§ **Task to complete**
Reproduce all of the material below line for line, changing nothing.

§ **Records provided**
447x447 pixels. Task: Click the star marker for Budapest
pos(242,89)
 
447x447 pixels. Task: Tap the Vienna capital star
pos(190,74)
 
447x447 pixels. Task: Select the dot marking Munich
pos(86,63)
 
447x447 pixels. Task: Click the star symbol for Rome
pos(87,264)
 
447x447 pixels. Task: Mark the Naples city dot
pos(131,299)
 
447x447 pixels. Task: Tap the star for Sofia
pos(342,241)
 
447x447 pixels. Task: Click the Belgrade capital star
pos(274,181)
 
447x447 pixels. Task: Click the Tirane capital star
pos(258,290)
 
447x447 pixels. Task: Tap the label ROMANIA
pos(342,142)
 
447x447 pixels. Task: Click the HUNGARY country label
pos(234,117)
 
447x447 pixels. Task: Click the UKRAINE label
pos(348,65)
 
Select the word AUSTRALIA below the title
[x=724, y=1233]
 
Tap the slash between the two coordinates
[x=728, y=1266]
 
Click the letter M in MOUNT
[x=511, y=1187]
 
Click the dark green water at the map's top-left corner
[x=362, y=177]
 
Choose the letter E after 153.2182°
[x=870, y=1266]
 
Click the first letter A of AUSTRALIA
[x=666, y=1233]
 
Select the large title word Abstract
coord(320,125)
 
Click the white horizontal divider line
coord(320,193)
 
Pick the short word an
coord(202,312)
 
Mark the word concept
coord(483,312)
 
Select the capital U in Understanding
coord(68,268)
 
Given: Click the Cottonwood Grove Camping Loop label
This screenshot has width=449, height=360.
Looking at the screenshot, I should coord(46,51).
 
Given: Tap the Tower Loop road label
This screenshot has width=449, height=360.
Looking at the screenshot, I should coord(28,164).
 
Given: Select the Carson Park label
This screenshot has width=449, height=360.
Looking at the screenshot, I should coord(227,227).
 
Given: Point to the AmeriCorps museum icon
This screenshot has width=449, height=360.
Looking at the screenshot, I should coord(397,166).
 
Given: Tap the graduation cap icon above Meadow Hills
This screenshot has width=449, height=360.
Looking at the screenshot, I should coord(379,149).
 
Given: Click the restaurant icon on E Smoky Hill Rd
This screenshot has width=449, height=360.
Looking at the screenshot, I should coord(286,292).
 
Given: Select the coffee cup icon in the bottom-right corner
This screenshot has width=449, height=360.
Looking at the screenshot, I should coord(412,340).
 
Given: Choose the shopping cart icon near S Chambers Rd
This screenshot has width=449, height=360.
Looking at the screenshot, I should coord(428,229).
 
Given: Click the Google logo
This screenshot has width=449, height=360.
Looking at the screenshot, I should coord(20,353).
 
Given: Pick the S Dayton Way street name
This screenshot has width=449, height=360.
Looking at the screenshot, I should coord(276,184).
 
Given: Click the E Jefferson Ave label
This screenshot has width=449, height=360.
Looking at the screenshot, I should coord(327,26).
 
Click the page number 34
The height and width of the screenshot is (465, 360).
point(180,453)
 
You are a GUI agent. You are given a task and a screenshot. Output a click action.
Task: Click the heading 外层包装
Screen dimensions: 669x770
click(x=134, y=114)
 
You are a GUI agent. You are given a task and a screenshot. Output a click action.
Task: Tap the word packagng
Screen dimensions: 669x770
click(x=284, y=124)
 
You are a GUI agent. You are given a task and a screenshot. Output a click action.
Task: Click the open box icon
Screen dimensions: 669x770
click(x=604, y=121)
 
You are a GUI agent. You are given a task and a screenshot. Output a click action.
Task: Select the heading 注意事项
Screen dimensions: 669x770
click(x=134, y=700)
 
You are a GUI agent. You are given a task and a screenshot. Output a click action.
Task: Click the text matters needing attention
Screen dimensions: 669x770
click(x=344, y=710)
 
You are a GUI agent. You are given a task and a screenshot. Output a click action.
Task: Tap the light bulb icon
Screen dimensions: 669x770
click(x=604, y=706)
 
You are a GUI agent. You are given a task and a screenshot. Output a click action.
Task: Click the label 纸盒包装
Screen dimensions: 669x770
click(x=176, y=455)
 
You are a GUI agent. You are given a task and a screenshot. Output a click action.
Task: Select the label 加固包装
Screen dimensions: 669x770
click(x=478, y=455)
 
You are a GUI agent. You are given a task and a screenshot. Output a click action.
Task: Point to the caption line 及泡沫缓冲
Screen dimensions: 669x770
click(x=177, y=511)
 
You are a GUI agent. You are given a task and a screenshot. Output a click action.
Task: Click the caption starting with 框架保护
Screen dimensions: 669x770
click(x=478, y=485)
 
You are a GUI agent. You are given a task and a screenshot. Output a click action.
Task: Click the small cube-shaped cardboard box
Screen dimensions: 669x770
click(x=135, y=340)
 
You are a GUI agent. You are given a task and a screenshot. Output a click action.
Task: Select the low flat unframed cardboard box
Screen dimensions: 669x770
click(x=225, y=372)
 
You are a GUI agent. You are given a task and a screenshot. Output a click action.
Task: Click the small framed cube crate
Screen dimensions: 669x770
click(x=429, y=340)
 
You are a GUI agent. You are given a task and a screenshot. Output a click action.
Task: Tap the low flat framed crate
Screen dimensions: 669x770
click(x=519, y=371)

§ **Finished exercise**
447x447 pixels. Task: Click the star marker for Budapest
pos(242,89)
 
447x447 pixels. Task: Tap the Vienna capital star
pos(190,74)
 
447x447 pixels. Task: Select the dot marking Munich
pos(86,63)
 
447x447 pixels. Task: Click the star symbol for Rome
pos(87,264)
 
447x447 pixels. Task: Mark the Naples city dot
pos(131,299)
 
447x447 pixels. Task: Tap the star for Sofia
pos(342,241)
 
447x447 pixels. Task: Click the Belgrade capital star
pos(274,181)
 
447x447 pixels. Task: Click the Tirane capital star
pos(258,290)
 
447x447 pixels. Task: Tap the label ROMANIA
pos(342,142)
 
447x447 pixels. Task: Click the HUNGARY country label
pos(234,117)
 
447x447 pixels. Task: Click the UKRAINE label
pos(348,65)
 
Select the word AUSTRALIA below the title
[x=724, y=1233]
 
Tap the slash between the two coordinates
[x=728, y=1266]
 
Click the letter M in MOUNT
[x=511, y=1187]
 
Click the dark green water at the map's top-left corner
[x=362, y=177]
 
Choose the letter E after 153.2182°
[x=870, y=1266]
 
Click the first letter A of AUSTRALIA
[x=666, y=1233]
 
Select the large title word Abstract
coord(320,125)
 
Click the white horizontal divider line
coord(320,193)
 
Pick the short word an
coord(202,312)
 
Mark the word concept
coord(483,312)
 
Select the capital U in Understanding
coord(68,268)
 
Given: Click the Cottonwood Grove Camping Loop label
This screenshot has width=449, height=360.
Looking at the screenshot, I should coord(46,51).
 
Given: Tap the Tower Loop road label
This screenshot has width=449, height=360.
Looking at the screenshot, I should coord(28,164).
 
Given: Select the Carson Park label
This screenshot has width=449, height=360.
Looking at the screenshot, I should coord(227,227).
 
Given: Point to the AmeriCorps museum icon
This screenshot has width=449, height=360.
Looking at the screenshot, I should coord(397,166).
 
Given: Tap the graduation cap icon above Meadow Hills
This screenshot has width=449, height=360.
Looking at the screenshot, I should coord(379,149).
 
Given: Click the restaurant icon on E Smoky Hill Rd
This screenshot has width=449, height=360.
Looking at the screenshot, I should coord(286,292).
 
Given: Select the coffee cup icon in the bottom-right corner
This screenshot has width=449, height=360.
Looking at the screenshot, I should coord(412,340).
 
Given: Choose the shopping cart icon near S Chambers Rd
This screenshot has width=449, height=360.
Looking at the screenshot, I should coord(428,229).
 
Given: Click the Google logo
This screenshot has width=449, height=360.
Looking at the screenshot, I should coord(20,353).
 
Given: Pick the S Dayton Way street name
This screenshot has width=449, height=360.
Looking at the screenshot, I should coord(276,184).
 
Given: Click the E Jefferson Ave label
This screenshot has width=449, height=360.
Looking at the screenshot, I should coord(327,26).
 
Click the page number 34
The height and width of the screenshot is (465, 360).
point(180,453)
 
You are a GUI agent. You are given a task and a screenshot. Output a click action.
Task: Click the heading 外层包装
Screen dimensions: 669x770
click(x=134, y=114)
 
You are a GUI agent. You are given a task and a screenshot. Output a click action.
Task: Tap the word packagng
Screen dimensions: 669x770
click(x=284, y=124)
 
You are a GUI agent. You are given a task and a screenshot. Output a click action.
Task: Click the open box icon
Screen dimensions: 669x770
click(x=604, y=121)
 
You are a GUI agent. You are given a task and a screenshot. Output a click action.
Task: Select the heading 注意事项
Screen dimensions: 669x770
click(x=134, y=700)
 
You are a GUI agent. You are given a task and a screenshot. Output a click action.
Task: Click the text matters needing attention
Screen dimensions: 669x770
click(x=344, y=710)
 
You are a GUI agent. You are given a task and a screenshot. Output a click action.
Task: Tap the light bulb icon
Screen dimensions: 669x770
click(x=604, y=706)
 
You are a GUI agent. You are given a task and a screenshot. Output a click action.
Task: Click the label 纸盒包装
Screen dimensions: 669x770
click(x=176, y=455)
 
You are a GUI agent. You are given a task and a screenshot. Output a click action.
Task: Select the label 加固包装
Screen dimensions: 669x770
click(x=478, y=455)
 
You are a GUI agent. You are given a task and a screenshot. Output a click action.
Task: Point to the caption line 及泡沫缓冲
Screen dimensions: 669x770
click(x=177, y=511)
 
You are a GUI agent. You are given a task and a screenshot. Output a click action.
Task: Click the caption starting with 框架保护
Screen dimensions: 669x770
click(x=478, y=485)
 
You are a GUI agent. You are given a task and a screenshot. Output a click action.
Task: Click the small cube-shaped cardboard box
Screen dimensions: 669x770
click(x=135, y=340)
 
You are a GUI agent. You are given a task and a screenshot. Output a click action.
Task: Select the low flat unframed cardboard box
Screen dimensions: 669x770
click(x=225, y=372)
 
You are a GUI agent. You are given a task and a screenshot. Output a click action.
Task: Click the small framed cube crate
Screen dimensions: 669x770
click(x=429, y=340)
 
You are a GUI agent. You are given a task and a screenshot. Output a click action.
Task: Tap the low flat framed crate
Screen dimensions: 669x770
click(x=519, y=371)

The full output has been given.